▸ **Material**:
==*==

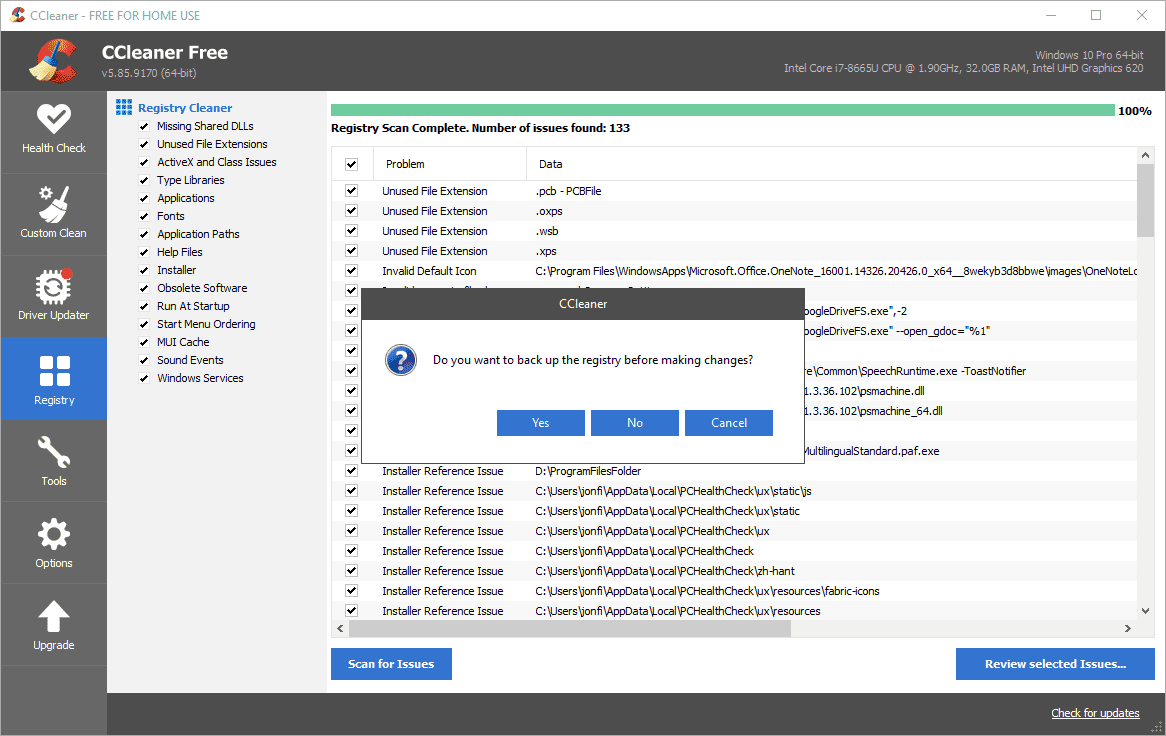The image size is (1166, 736).
Task: Uncheck Obsolete Software scanning
Action: (146, 288)
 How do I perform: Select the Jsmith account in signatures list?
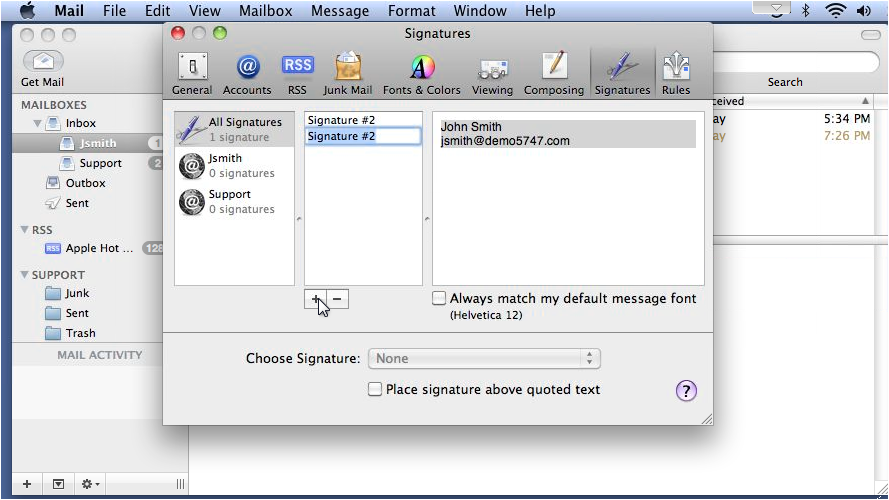pos(234,166)
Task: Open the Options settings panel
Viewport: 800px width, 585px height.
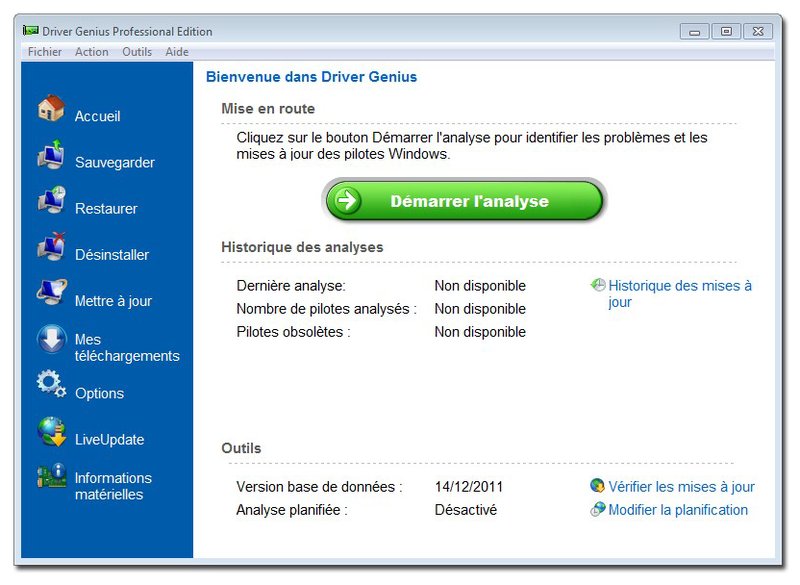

==*==

▸ **Problem to solve**:
Output every text line of the items above as a Markdown table with the columns "Row" (a running number) and "Text" (the line itself). Skip blank lines and omit the pictures.

▸ **Solution to this problem**:
| Row | Text |
|---|---|
| 1 | The image size is (1166, 736). |
| 2 | Task: Uncheck Obsolete Software scanning |
| 3 | Action: (146, 288) |
| 4 |  How do I perform: Select the Jsmith account in signatures list? |
| 5 | pos(234,166) |
| 6 | Task: Open the Options settings panel |
| 7 | Viewport: 800px width, 585px height. |